Seeing is an integrating activity. What you see is fixed in a moment; sight is a perception of depth and relationship, but not one of time and articulation. 

Hearing is a perception unfolding through time. This sentence I am speaking is not given over until I … have  … spoken  … each … word … of … it. 

Two different ways of perceiving. 

See, grasp it in its intuitive momentariness. See it, and see it all, or as much as is known to you through this kind of understanding. This is the intuition, the momentary apprehension of a truth, sometimes before there may be words attached to it. Know the reality of your choice, a blessing or a curse, in this way.

Then know it by hearing, as it unfolds in time, as it attaches itself to words and you speak of it and it is spoken to you. You have a choice, a blessing or a curse, listen and know that this is true. Know this as it unfolds through your story, the reality of your choices, your reality, the daily choices of your life.  

Something else. “See” is singular. There is a shift with “before you” to the plural, and then all the verbs switch to plural. “Hear” is plural.  We feel in the language itself the tension between the personal and the communal, the single choice and all choices, the individual decision and the way of the community, the world. Every individual choice is individual but it also has a communal, a nonlocal  significance. 

The Talmud has a clever way of making this point. It is written, “A person should consider oneself as half righteous and half guilty and likewise see the world as if it too were half righteous and half guilty. Your one single deed would tip the balance for yourself and the entire world.” (Kiddushin 40b).

Feel the point of this beautiful koan. Every action of the individual is significant enough that it shifts the balance –  the balance inside and the balance of the world. Each deed is that significant.  

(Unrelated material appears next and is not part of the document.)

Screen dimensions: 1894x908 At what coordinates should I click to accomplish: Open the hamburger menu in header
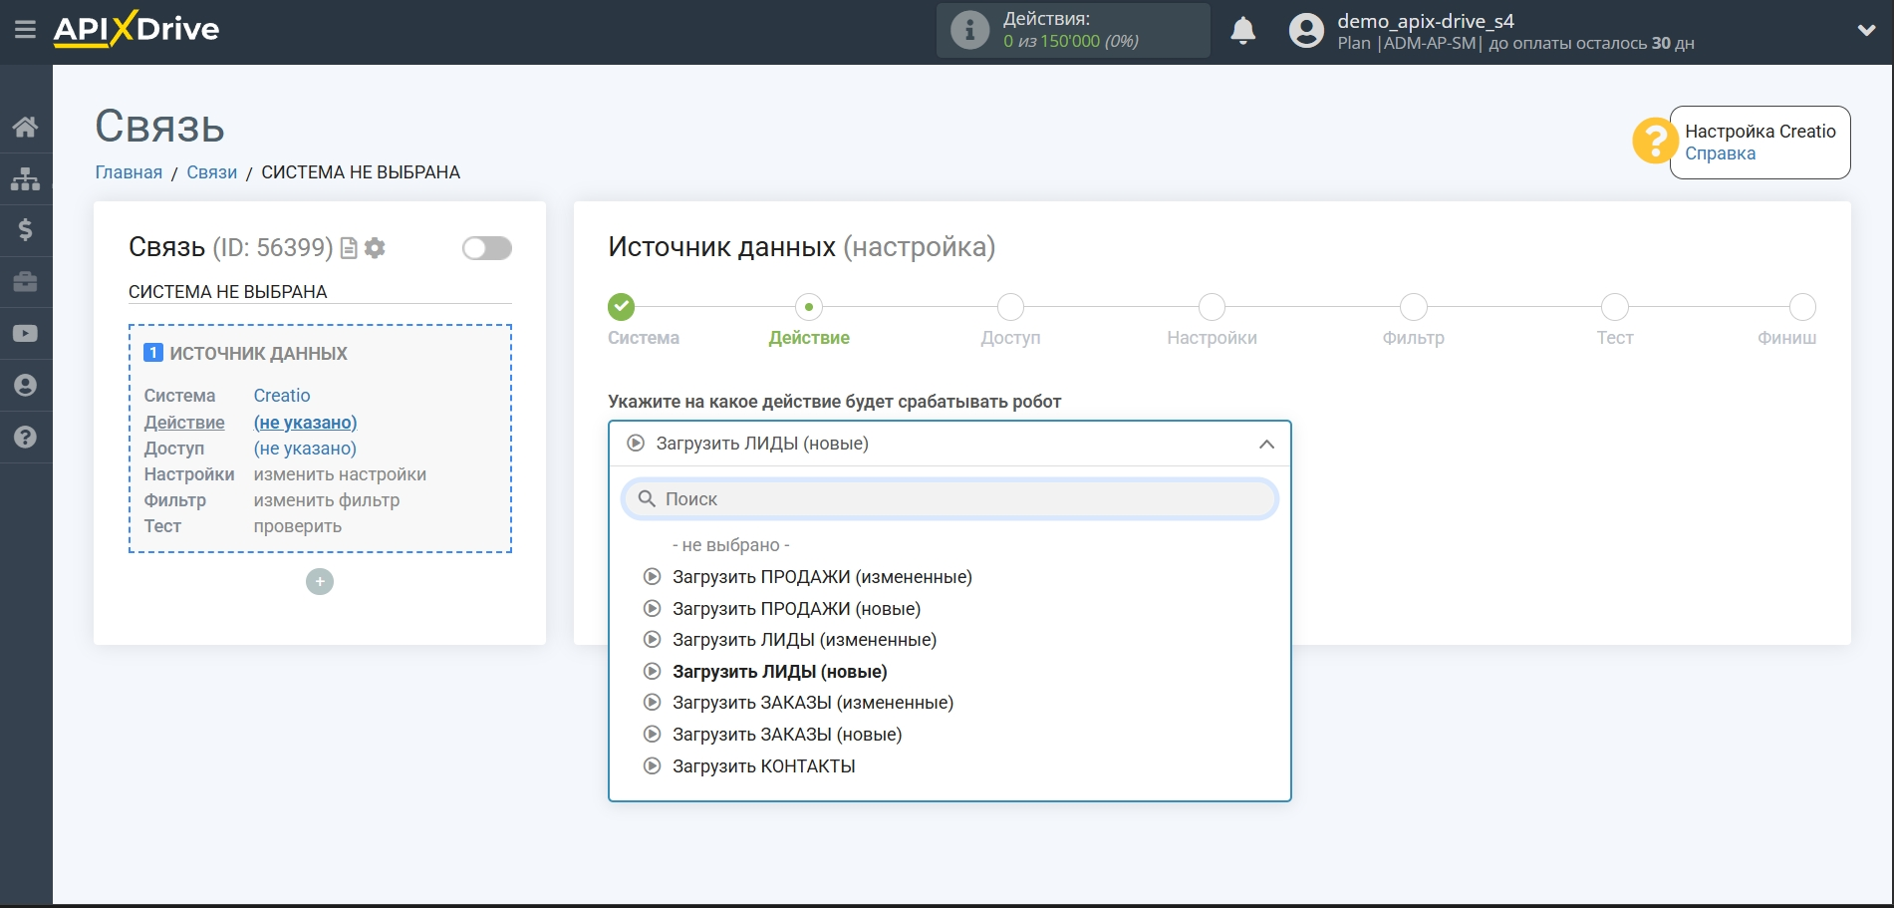[25, 30]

We are all tied up with one another in such a way that each act is crucial to the world, in the sense that you choose blessing, you teach blessing. Your life teaches blessing. You choose curse, you teach curse. The koan is designed not to inhibit you or freeze you in your tracks; you cannot decide because the responsibility is too great, but is designed to awaken awareness to the significance of every action, encouraging care and intentional action. 

One last thing. The text doesn’t say specifically what the blessing is, what the curse is. You don’t know? You know. You know which of your choices is a blessing and which are curses. And those actions that you really don’t know, this is as good a standard as you have. Ask yourself: Is this a blessing or is this a curse? We know.